> **Complete the following**
1. According to the BBTools resources page, where are most of the files hosted?
2. Rewrite the part of the BBTools resources page starting with "This page provides" and going on through "for metatranscriptome research.", changing "Click" to "Select".

BBTools Resources

This page provides download links for BBTools resource files that are too large to include in the main distribution. These include ribosomal databases, taxonomy trees, contamination filtering references, and sketching databases.

Most files are hosted at NERSC (National Energy Research Scientific Computing Center). Click any filename to download directly.

🧬 Ribosomal Resources

Essential ribosomal RNA databases for metatranscriptome filtering and taxonomic identification.

📥 ribokmers.fa.gz (9.2 MB)

Essential for metatranscriptome research.

The Problem: Raw metatranscriptome samples can contain 90-99% rRNA. This bloats files, wastes sequencing capacity, and can cause RNA-seq assemblers to crash. While wetlab ribodepletion kits remove the majority of rRNA particles, 50% of the remaining reads can still be rRNA.

Why Alignment Won't Work: Metatranscriptomes do not have known ribo sequences allowing alignment-based removal. Digital ribodepletion requires a different approach.

The Solution: riboKmers.fa.gz was designed using iterative passes of Silva through KCompress to find a minimal covering set of 31-mers. This captures >99.9% of 2x150bp read pairs synthetically generated from Silva SSU+LSU ribosomal sequences by prioritizing only the k-mers that, at each pass, capture the most reads.

Why Small is Better: At only 9MB, riboKmers minimizes the risk of coincidental sequence collisions with coding DNA while maintaining >99.9% rRNA capture efficiency.

Usage: Use with BBDuk for digital ribodepletion: bbduk.sh in=reads.fq out=clean.fq ref=riboKmers.fa.gz k=31

Created using: bbmap/pipelines/makeRiboKmers.sh

📥 all_prok_16S_best_taxsorted.fa.gz (22 MB)

A new reference standard for prokaryotic SSU sequences.

> **Data segment**

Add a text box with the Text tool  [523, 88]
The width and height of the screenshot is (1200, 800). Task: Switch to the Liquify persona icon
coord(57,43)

> **Answers**
1. At NERSC (National Energy Research Scientific Computing Center).

2.
This page provides download links for BBTools resource files that are too large to include in the main distribution. These include ribosomal databases, taxonomy trees, contamination filtering references, and sketching databases.

Most files are hosted at NERSC (National Energy Research Scientific Computing Center). Select any filename to download directly.

🧬 Ribosomal Resources

Essential ribosomal RNA databases for metatranscriptome filtering and taxonomic identification.

📥 ribokmers.fa.gz (9.2 MB)

Essential for metatranscriptome research.